- **Task details**:
Pictures stay out of the answer, but every line of the material must be restated exactly.
---*---
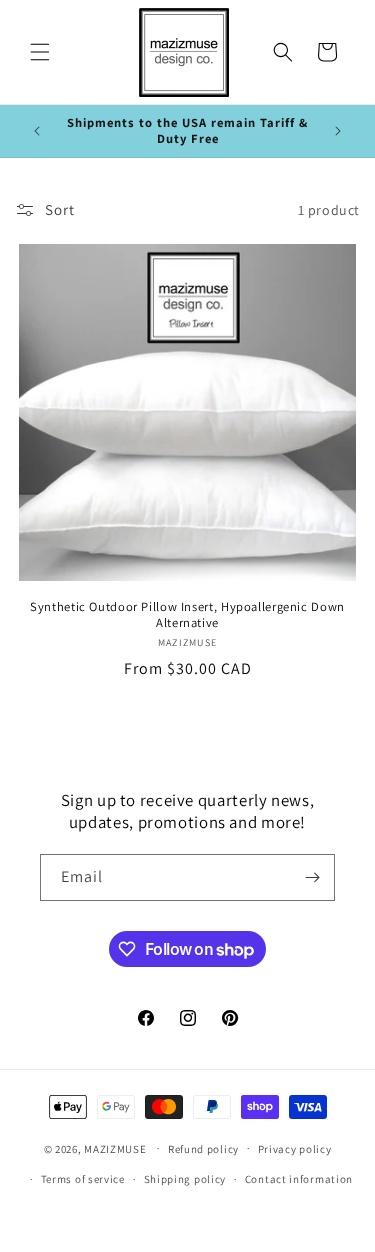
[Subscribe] (312, 877)
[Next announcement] (338, 131)
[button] (40, 52)
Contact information (299, 1179)
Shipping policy (185, 1179)
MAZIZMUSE (115, 1148)
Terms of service (83, 1179)
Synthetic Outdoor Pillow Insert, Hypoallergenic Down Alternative (187, 615)
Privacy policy (295, 1149)
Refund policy (203, 1149)
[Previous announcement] (37, 131)
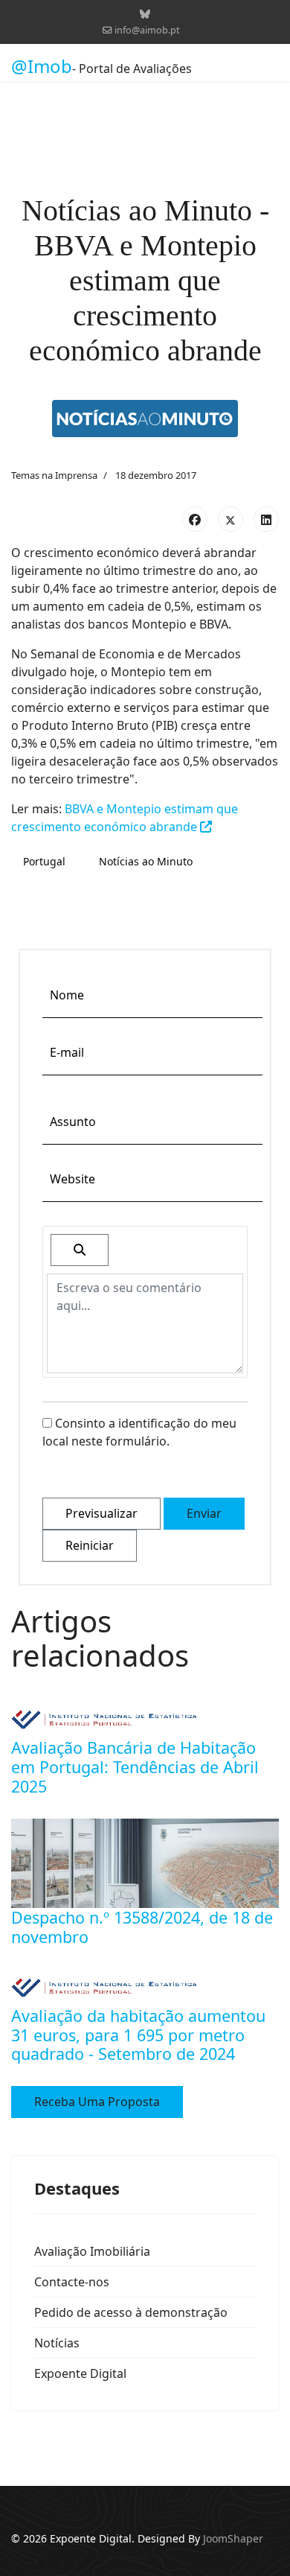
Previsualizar (101, 1513)
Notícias (57, 2343)
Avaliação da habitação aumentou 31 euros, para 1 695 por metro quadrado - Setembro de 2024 (138, 2035)
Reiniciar (89, 1545)
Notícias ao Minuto (146, 861)
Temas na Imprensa (54, 475)
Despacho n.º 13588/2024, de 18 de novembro (142, 1926)
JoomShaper (233, 2538)
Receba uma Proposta (97, 2101)
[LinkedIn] (266, 519)
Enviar (204, 1513)
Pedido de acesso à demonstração (131, 2312)
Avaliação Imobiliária (92, 2251)
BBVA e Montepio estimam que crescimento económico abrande (124, 818)
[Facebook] (194, 519)
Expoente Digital (80, 2373)
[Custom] (145, 14)
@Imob (41, 66)
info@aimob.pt (147, 30)
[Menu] (269, 66)
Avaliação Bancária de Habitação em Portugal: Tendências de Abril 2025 (135, 1767)
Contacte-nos (71, 2282)
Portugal (44, 861)
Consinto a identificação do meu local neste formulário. (139, 1432)
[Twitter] (230, 519)
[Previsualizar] (80, 1250)
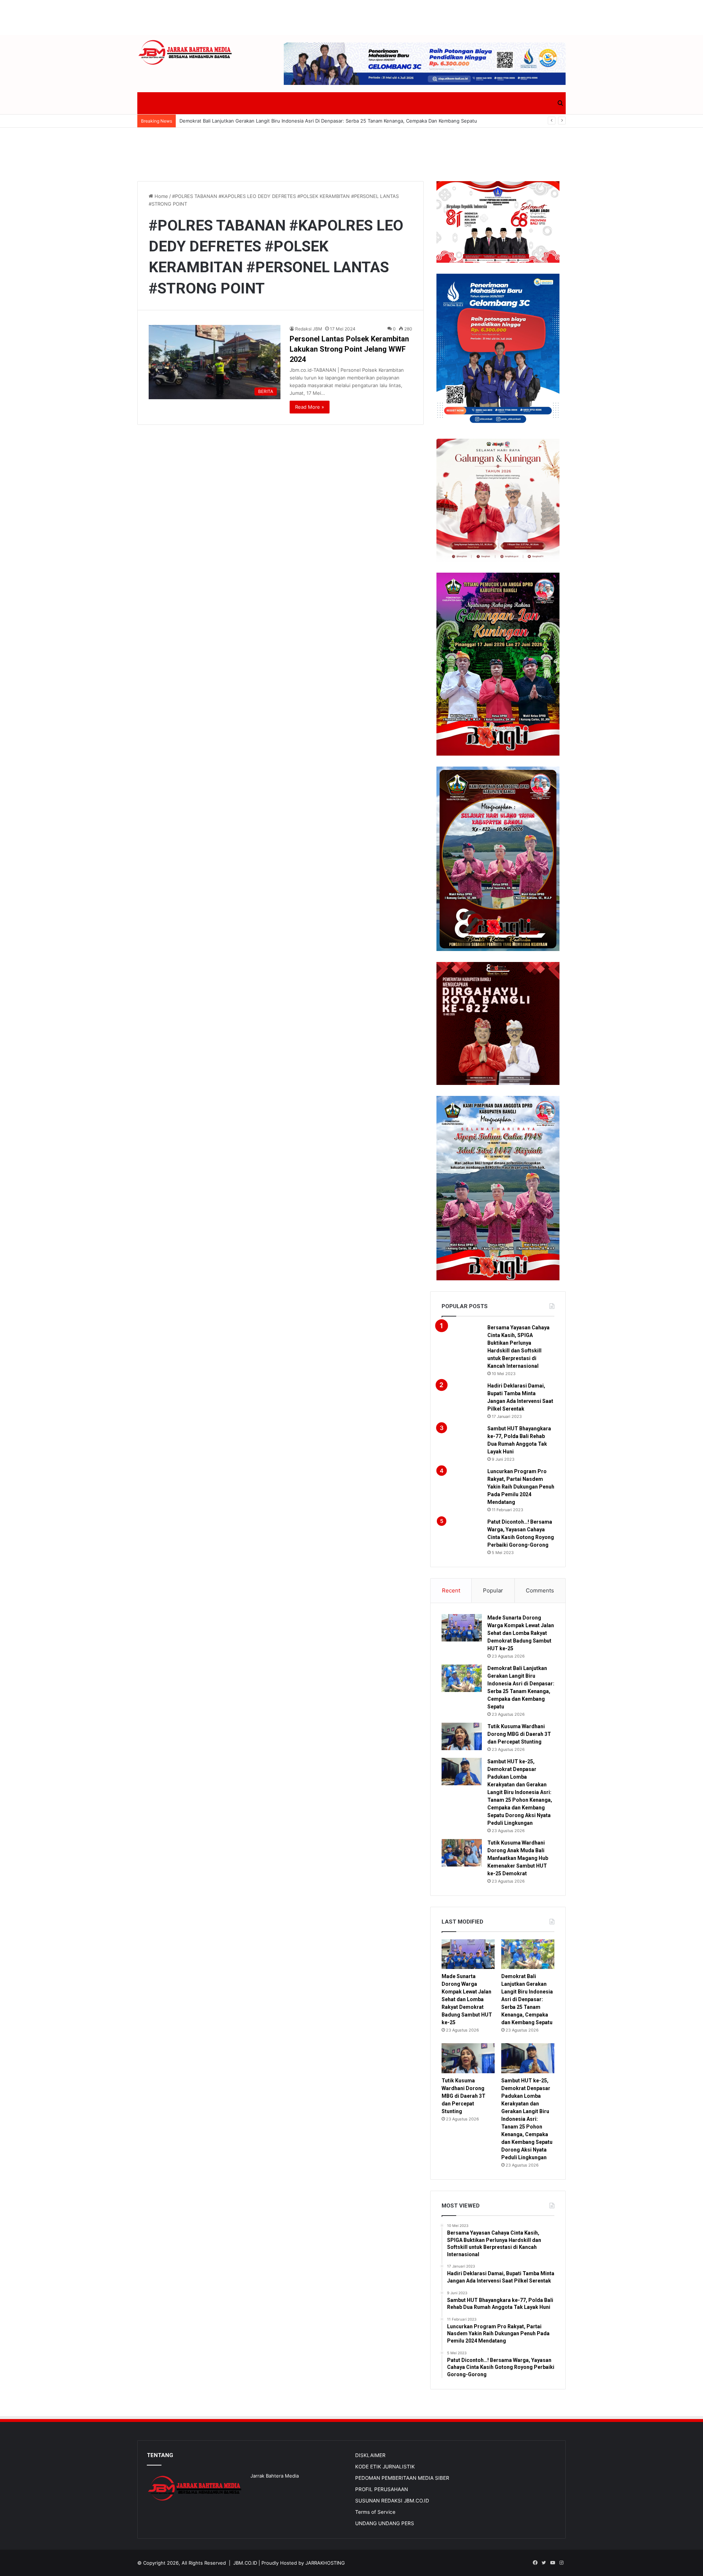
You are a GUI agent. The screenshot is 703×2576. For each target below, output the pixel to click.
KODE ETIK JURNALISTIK (385, 2467)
---*---
- **Result of the exercise**:
[Subscribe] (312, 877)
[Next announcement] (338, 131)
[button] (40, 52)
Contact information (299, 1179)
Shipping policy (185, 1179)
MAZIZMUSE (115, 1148)
Terms of service (83, 1179)
Synthetic Outdoor Pillow Insert, Hypoallergenic Down Alternative (187, 615)
Privacy policy (295, 1149)
Refund policy (203, 1149)
[Previous announcement] (37, 131)
Previsualizar (101, 1513)
Notícias (57, 2343)
Avaliação da habitação aumentou 31 euros, para 1 695 por metro quadrado - Setembro de 2024 (138, 2035)
Reiniciar (89, 1545)
Notícias ao Minuto (146, 861)
Temas na Imprensa (54, 475)
Despacho n.º 13588/2024, de 18 de novembro (142, 1926)
JoomShaper (233, 2538)
Receba uma Proposta (97, 2101)
[LinkedIn] (266, 519)
Enviar (204, 1513)
Pedido de acesso à demonstração (131, 2312)
Avaliação Imobiliária (92, 2251)
BBVA e Montepio estimam que crescimento económico abrande (124, 818)
[Facebook] (194, 519)
Expoente Digital (80, 2373)
[Custom] (145, 14)
@Imob (41, 66)
info@aimob.pt (147, 30)
[Menu] (269, 66)
Avaliação Bancária de Habitação em Portugal: Tendências de Abril 2025 (135, 1767)
Contacte-nos (71, 2282)
Portugal (44, 861)
Consinto a identificação do meu local neste formulário. (139, 1432)
[Twitter] (230, 519)
[Previsualizar] (80, 1250)
You are a GUI agent. The screenshot is 703×2576. For each target below, output the pixel to click.
KODE ETIK JURNALISTIK (385, 2467)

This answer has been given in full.